### Exercise description
Each entry is to be reproduced verbatim, and images are to be omitted.

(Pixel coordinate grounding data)
########################################

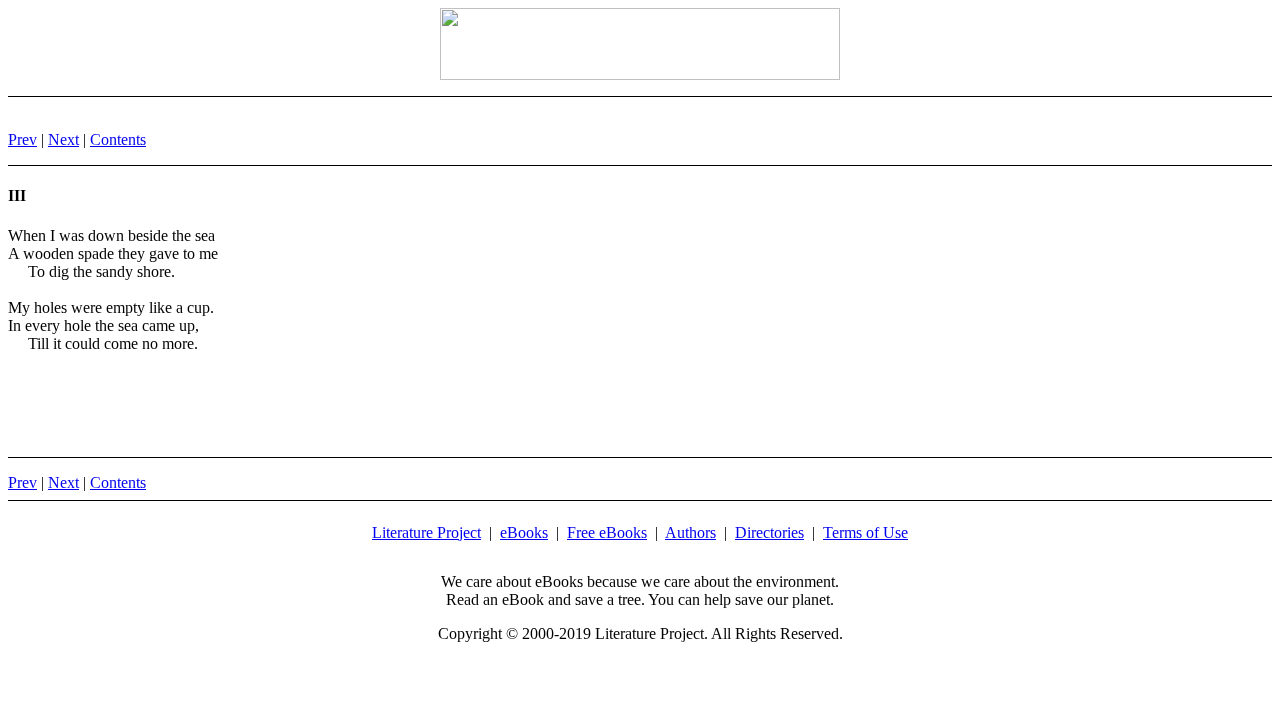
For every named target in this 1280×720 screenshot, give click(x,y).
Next (63, 139)
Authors (690, 532)
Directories (769, 532)
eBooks (524, 532)
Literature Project (426, 532)
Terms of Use (865, 532)
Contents (118, 139)
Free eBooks (607, 532)
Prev (22, 139)
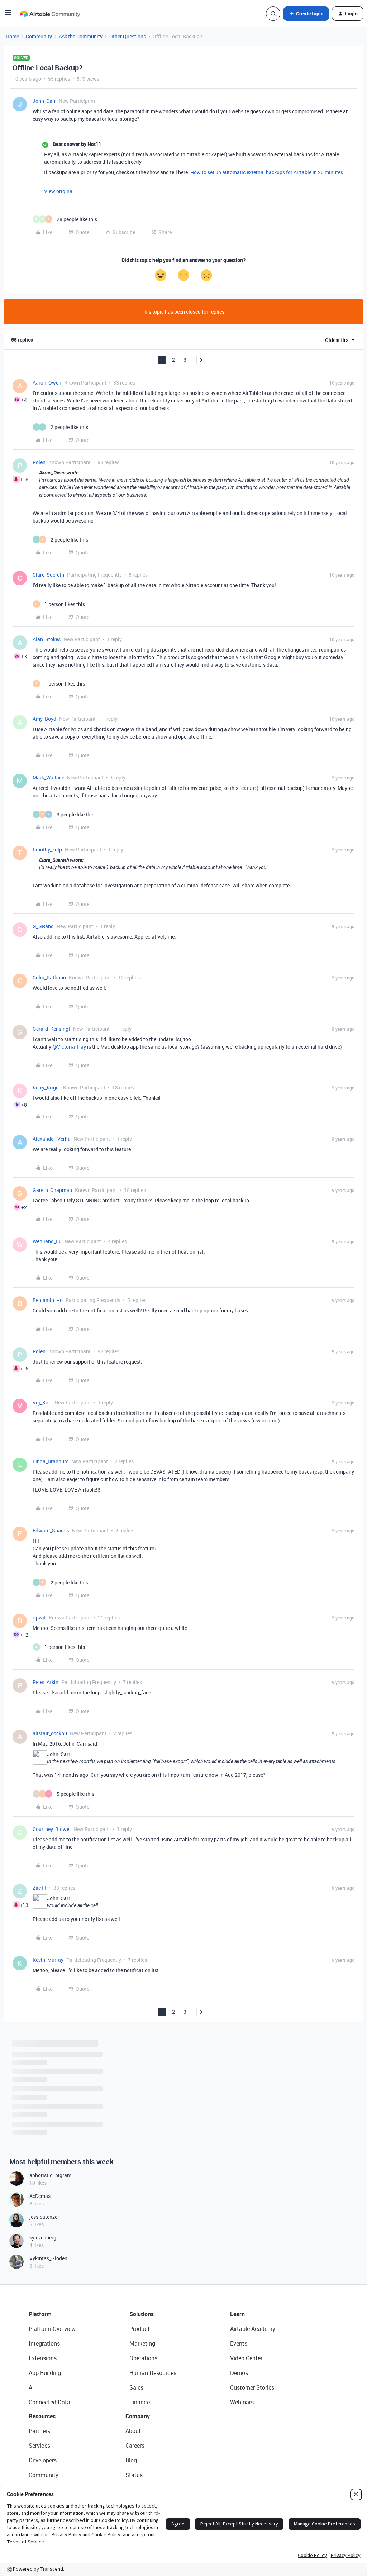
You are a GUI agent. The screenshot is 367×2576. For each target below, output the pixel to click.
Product (139, 2329)
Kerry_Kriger (46, 1087)
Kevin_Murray (48, 1959)
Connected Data (49, 2402)
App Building (45, 2373)
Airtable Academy (252, 2329)
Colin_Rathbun (49, 977)
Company (137, 2416)
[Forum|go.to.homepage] (50, 13)
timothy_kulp (47, 849)
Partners (39, 2431)
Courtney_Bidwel (52, 1829)
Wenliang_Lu (47, 1241)
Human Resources (152, 2373)
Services (39, 2445)
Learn (237, 2314)
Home (12, 36)
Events (238, 2343)
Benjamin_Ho (48, 1300)
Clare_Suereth (48, 574)
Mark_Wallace (48, 777)
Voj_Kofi (42, 1402)
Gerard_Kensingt (51, 1028)
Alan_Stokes (47, 639)
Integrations (44, 2343)
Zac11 (40, 1887)
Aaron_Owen (47, 382)
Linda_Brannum (50, 1461)
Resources (42, 2416)
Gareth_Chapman (52, 1190)
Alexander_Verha (52, 1138)
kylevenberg (42, 2237)
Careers (134, 2445)
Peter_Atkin (45, 1682)
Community (39, 36)
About (133, 2431)
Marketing (142, 2343)
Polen (39, 462)
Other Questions (127, 36)
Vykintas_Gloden (48, 2258)
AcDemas (40, 2196)
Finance (139, 2402)
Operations (143, 2358)
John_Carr (44, 100)
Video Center (246, 2358)
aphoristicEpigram (50, 2175)
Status (134, 2475)
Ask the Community (81, 36)
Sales (136, 2387)
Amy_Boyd (44, 718)
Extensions (43, 2358)
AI (31, 2387)
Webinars (242, 2402)
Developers (43, 2460)
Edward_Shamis (51, 1530)
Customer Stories (252, 2387)
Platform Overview (52, 2329)
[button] (8, 14)
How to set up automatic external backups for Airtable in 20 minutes (266, 172)
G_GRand (43, 926)
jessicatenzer (44, 2216)
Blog (131, 2460)
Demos (239, 2373)
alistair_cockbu (50, 1733)
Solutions (141, 2314)
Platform (40, 2314)
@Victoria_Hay (69, 1046)
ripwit (39, 1617)
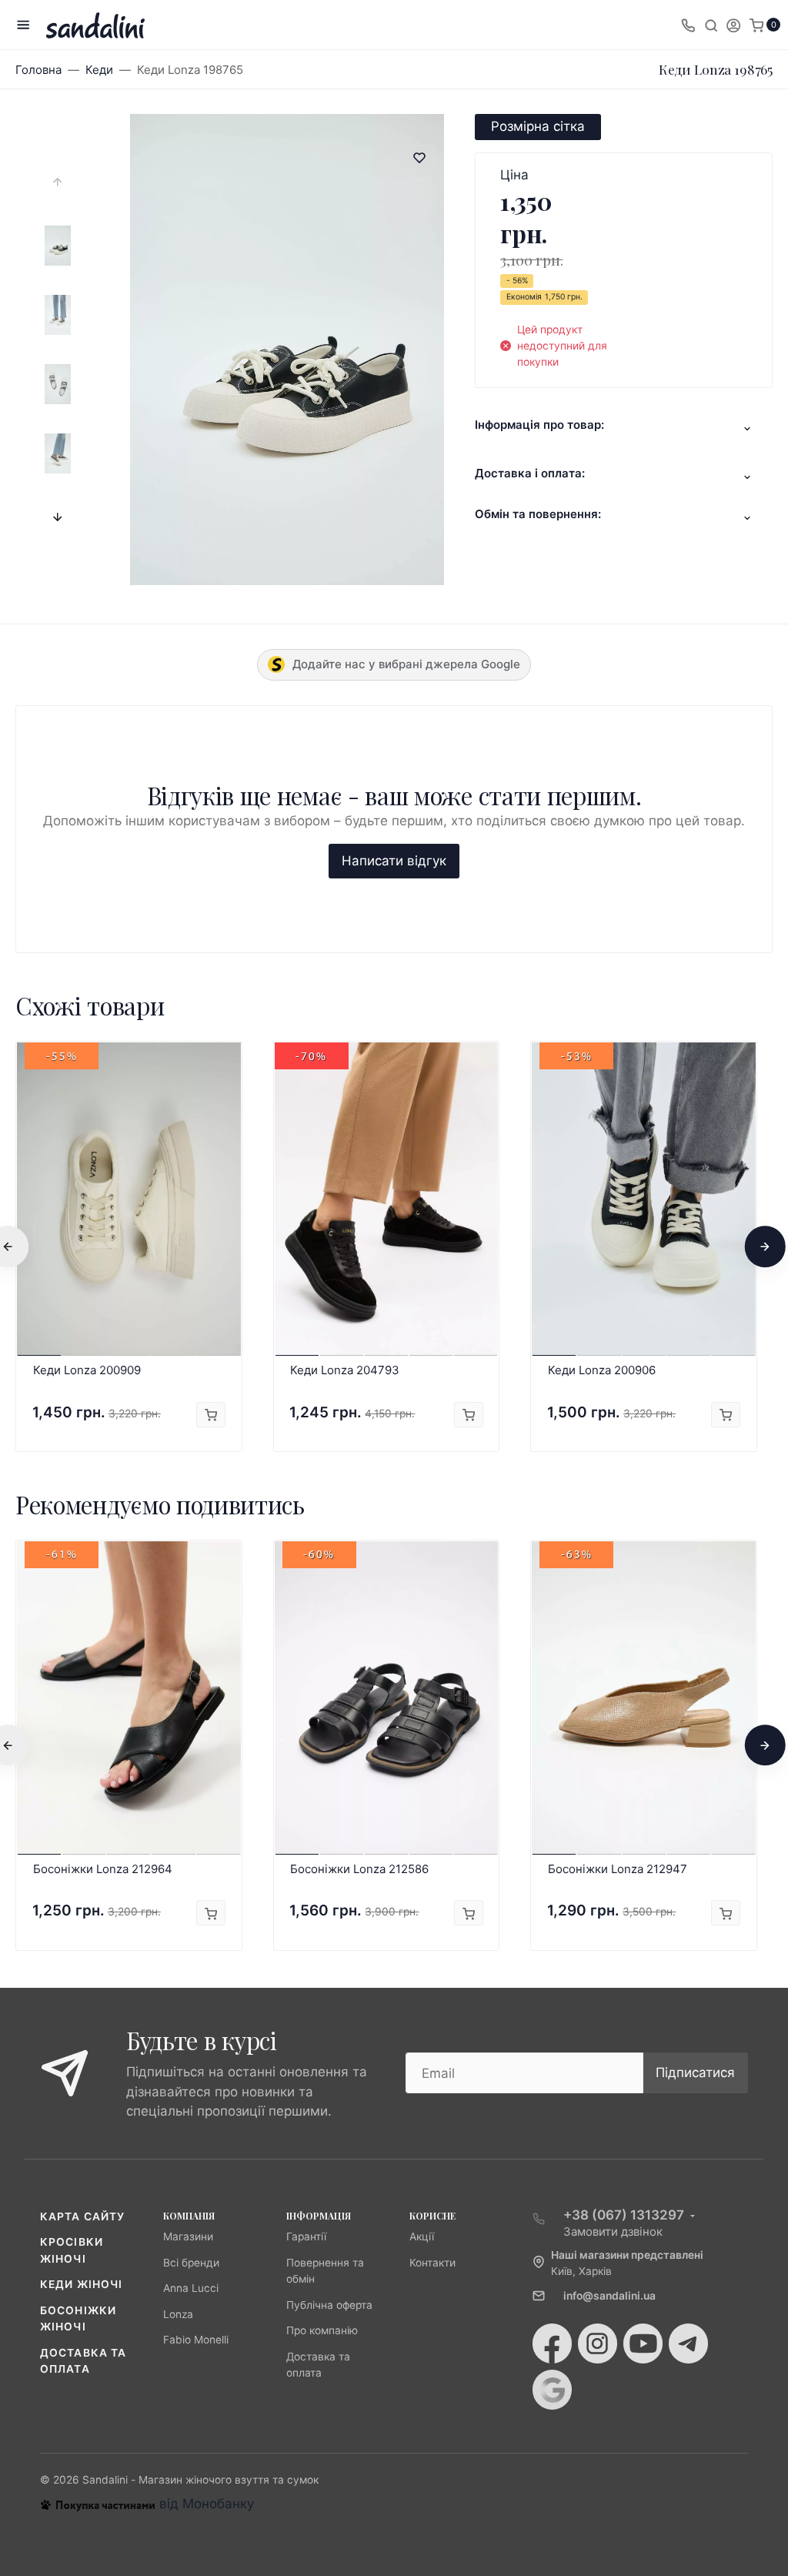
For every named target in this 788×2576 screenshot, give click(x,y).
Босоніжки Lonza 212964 (102, 1869)
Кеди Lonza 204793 (344, 1370)
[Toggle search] (711, 24)
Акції (421, 2236)
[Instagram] (597, 2343)
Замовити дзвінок (613, 2231)
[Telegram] (688, 2343)
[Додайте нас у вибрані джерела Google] (552, 2390)
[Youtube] (643, 2343)
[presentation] (57, 182)
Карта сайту (82, 2216)
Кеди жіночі (81, 2284)
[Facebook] (552, 2343)
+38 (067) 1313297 (623, 2215)
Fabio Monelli (196, 2339)
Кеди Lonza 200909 (87, 1370)
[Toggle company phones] (688, 24)
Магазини (188, 2236)
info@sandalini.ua (609, 2296)
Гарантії (306, 2236)
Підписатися (695, 2072)
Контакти (432, 2263)
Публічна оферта (329, 2305)
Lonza (178, 2314)
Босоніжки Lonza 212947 (617, 1869)
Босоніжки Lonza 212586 (359, 1869)
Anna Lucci (191, 2288)
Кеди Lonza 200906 (602, 1370)
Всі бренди (191, 2263)
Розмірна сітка (538, 126)
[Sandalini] (95, 25)
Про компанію (322, 2330)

########################################

### Answer section
For every named target in this 1280×720 screenshot, give click(x,y).
Next (63, 139)
Authors (690, 532)
Directories (769, 532)
eBooks (524, 532)
Literature Project (426, 532)
Terms of Use (865, 532)
Contents (118, 139)
Free eBooks (607, 532)
Prev (22, 139)
You are a GUI agent. The screenshot is 367×2576. For each target below, output the pixel to click.
Product (139, 2329)
Kerry_Kriger (46, 1087)
Kevin_Murray (48, 1959)
Connected Data (49, 2402)
App Building (45, 2373)
Airtable Academy (252, 2329)
Colin_Rathbun (49, 977)
Company (137, 2416)
[Forum|go.to.homepage] (50, 13)
timothy_kulp (47, 849)
Partners (39, 2431)
Courtney_Bidwel (52, 1829)
Wenliang_Lu (47, 1241)
Human Resources (152, 2373)
Services (39, 2445)
Learn (237, 2314)
Home (12, 36)
Events (238, 2343)
Benjamin_Ho (48, 1300)
Clare_Suereth (48, 574)
Mark_Wallace (48, 777)
Voj_Kofi (42, 1402)
Gerard_Kensingt (51, 1028)
Alan_Stokes (47, 639)
Integrations (44, 2343)
Zac11 (40, 1887)
Aaron_Owen (47, 382)
Linda_Brannum (50, 1461)
Resources (42, 2416)
Gareth_Chapman (52, 1190)
Alexander_Verha (52, 1138)
kylevenberg (42, 2237)
Careers (134, 2445)
Peter_Atkin (45, 1682)
Community (39, 36)
About (133, 2431)
Marketing (142, 2343)
Polen (39, 462)
Other Questions (127, 36)
Vykintas_Gloden (48, 2258)
AcDemas (40, 2196)
Finance (139, 2402)
Operations (143, 2358)
John_Carr (44, 100)
Video Center (246, 2358)
aphoristicEpigram (50, 2175)
Status (134, 2475)
Ask the Community (81, 36)
Sales (136, 2387)
Amy_Boyd (44, 718)
Extensions (43, 2358)
AI (31, 2387)
Webinars (242, 2402)
Developers (43, 2460)
Edward_Shamis (51, 1530)
Customer Stories (252, 2387)
Platform Overview (52, 2329)
[button] (8, 14)
How to set up automatic external backups for Airtable in 20 minutes (266, 172)
G_GRand (43, 926)
jessicatenzer (44, 2216)
Blog (131, 2460)
Demos (239, 2373)
alistair_cockbu (50, 1733)
Solutions (141, 2314)
Platform (40, 2314)
@Victoria_Hay (69, 1046)
ripwit (39, 1617)
For every named target in this 788×2576 screenshot, give click(x,y).
Босоніжки Lonza 212964 (102, 1869)
Кеди Lonza 204793 (344, 1370)
[Toggle search] (711, 24)
Акції (421, 2236)
[Instagram] (597, 2343)
Замовити дзвінок (613, 2231)
[Telegram] (688, 2343)
[Додайте нас у вибрані джерела Google] (552, 2390)
[Youtube] (643, 2343)
[presentation] (57, 182)
Карта сайту (82, 2216)
Кеди жіночі (81, 2284)
[Facebook] (552, 2343)
+38 (067) 1313297 (623, 2215)
Fabio Monelli (196, 2339)
Кеди Lonza 200909 (87, 1370)
[Toggle company phones] (688, 24)
Магазини (188, 2236)
info@sandalini.ua (609, 2296)
Гарантії (306, 2236)
Підписатися (695, 2072)
Контакти (432, 2263)
Публічна оферта (329, 2305)
Lonza (178, 2314)
Босоніжки Lonza 212947 (617, 1869)
Босоніжки Lonza 212586 (359, 1869)
Anna Lucci (191, 2288)
Кеди Lonza 200906 (602, 1370)
Всі бренди (191, 2263)
Розмірна сітка (538, 126)
[Sandalini] (95, 25)
Про компанію (322, 2330)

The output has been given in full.